With 3D plastic printing you can build hollow parts, does powder-based metal 3D printing have a similar capability?
You can print hollow parts with direct metal laser sintering (DMLS) but you need to be mindful of powder removal. Since these parts are built in a bed of powder, any hollow features will need to have a hole that makes it possible to remove powder. Think of a hollow cube for example. You first build the base and as the four walls are built, layer by layer, they are forming around existing powder in the bed. Somewhere on the cube there will need to be a hole to empty excess powder once the build is complete.
Unlike fused deposition modeling (FDM), which has infill settings, there are no similar settings built into our DMLS software, so we will have to model it in. This additional design work is a more manual process but will achieve similar results.
What process controls does Protolabs have in place for DMLS?
With every build that we run, we have statistical process controlled (SPC) parts. Each time we build a customer’s part, we are monitoring characteristics like tensile properties and density. Further, we keep a database of all of those properties to monitor the output of each system regularly and this enables us to control our part quality. We do this for every part across all of our processes and it’s critical to 3D printing precision parts.
When manufacturing internal channels with DMLS, can you assume that these channels will be air- or watertight? Do they need to be coated to prevent leaks?
Yes, you can assume that DMLS will build air- and watertight parts without any coating since it’s a near-100 percent dense process. You can have random porosity that occurs due to porosity within the powder or random spots here and there, but as long as you don’t have interconnected porosity in your part, there should be no issues.
What considerations should be taken when choosing a heat treating process for stress reduction in 3D-printed parts?
Stress relief for metal 3D-printed parts is fairly straightforward. The parts will respond to heat treatment just like a wrought part would since the materials used in DMLS are produced from common alloys. For our post-build stress relief process, we work from the ASTM or AMS guidelines for the given material.
Note that in order to achieve the properties of the wrought material, additional stress relief processes may be required.
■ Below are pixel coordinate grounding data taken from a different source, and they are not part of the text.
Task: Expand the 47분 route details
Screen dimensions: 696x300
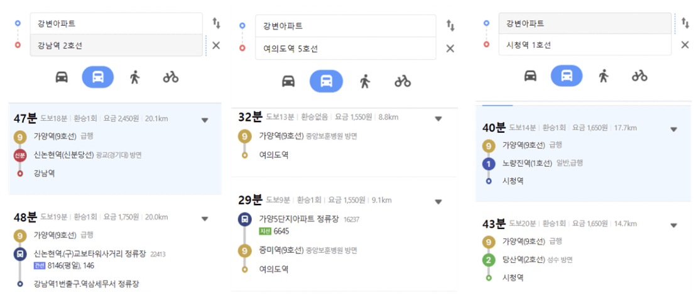Action: tap(205, 119)
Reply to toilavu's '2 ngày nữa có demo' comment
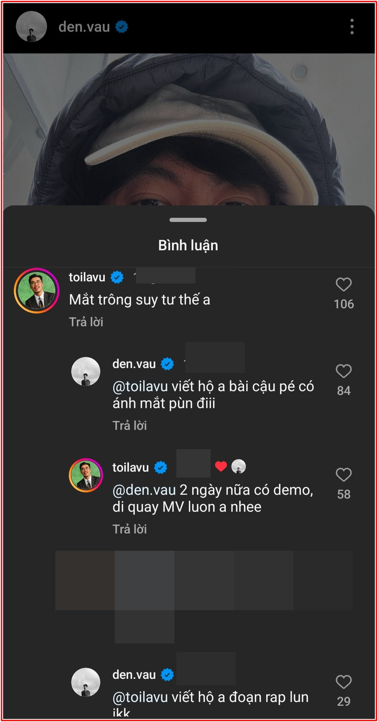 click(x=130, y=529)
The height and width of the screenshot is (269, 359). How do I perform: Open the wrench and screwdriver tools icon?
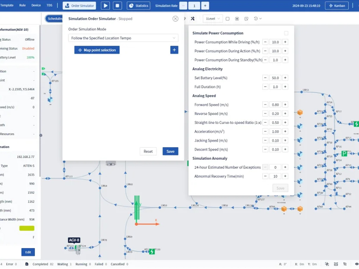(x=192, y=19)
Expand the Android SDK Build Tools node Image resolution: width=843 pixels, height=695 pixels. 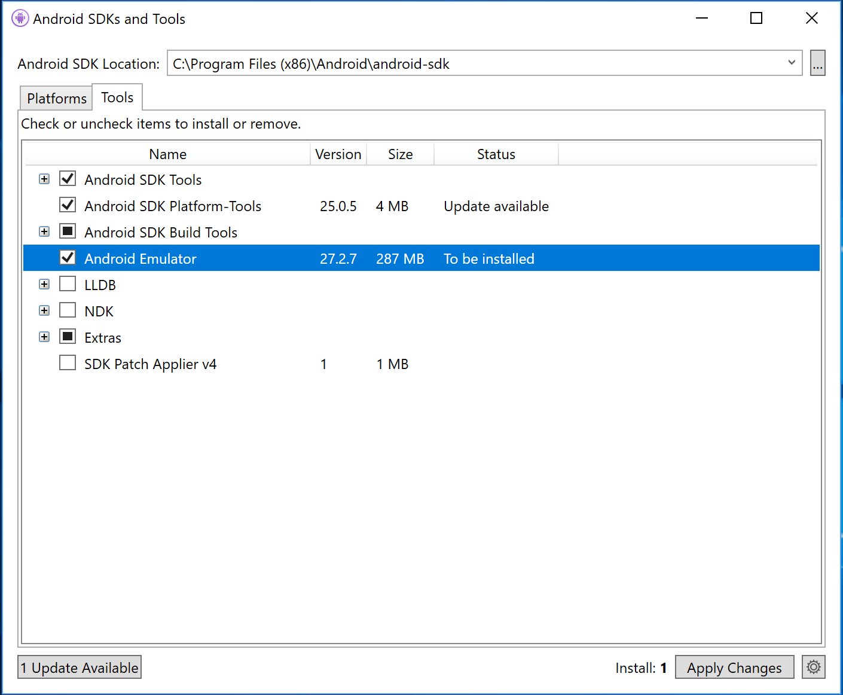[x=44, y=231]
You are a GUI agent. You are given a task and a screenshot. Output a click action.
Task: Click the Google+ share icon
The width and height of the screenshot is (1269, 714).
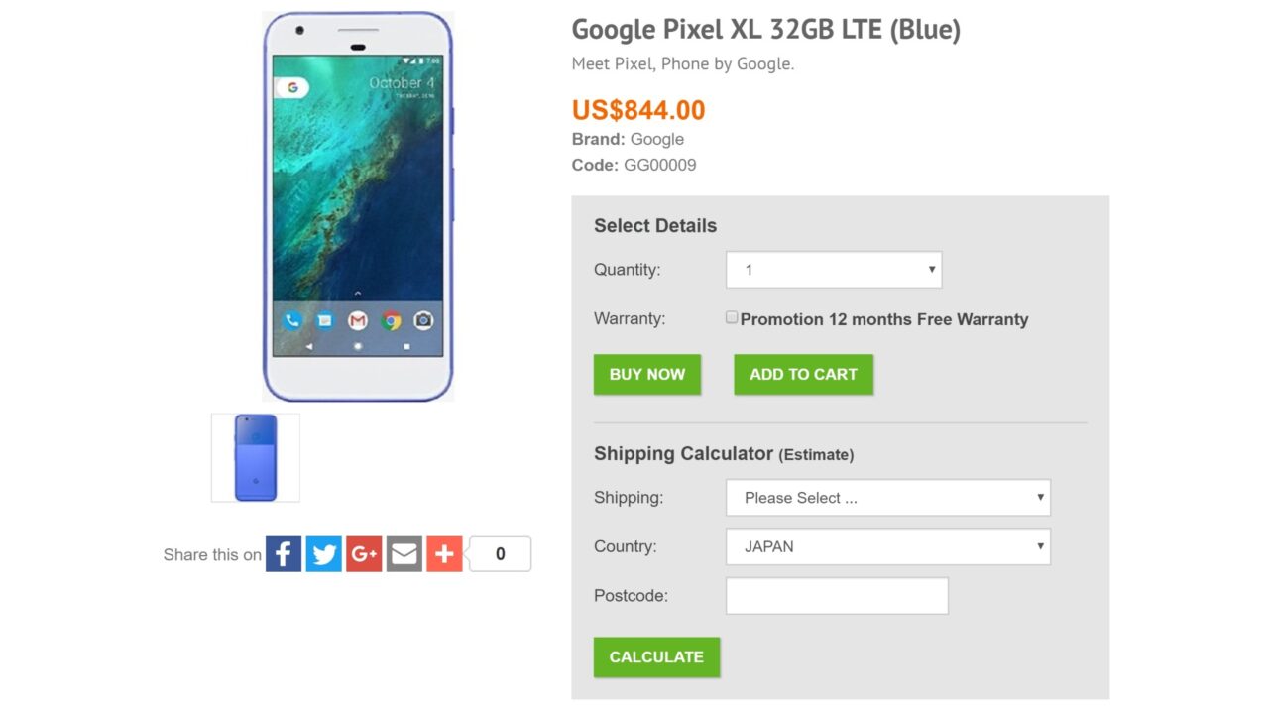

Depending on the material, you may need to apply a solution heat treatment, precipitation hardening, or aging in addition to the standard heat treating process.
How do we determine build orientation?
Determining the optimal orientation of a design is part of our 3D printing service at Protolabs. Getting creative with part orientation can be the difference between a fully functional component and a failed build. When selecting how a part will be oriented, we have three goals in mind: achieve self-supporting angles, minimize the need for support structures, and reduce large changes in cross section in order to reduce warpage.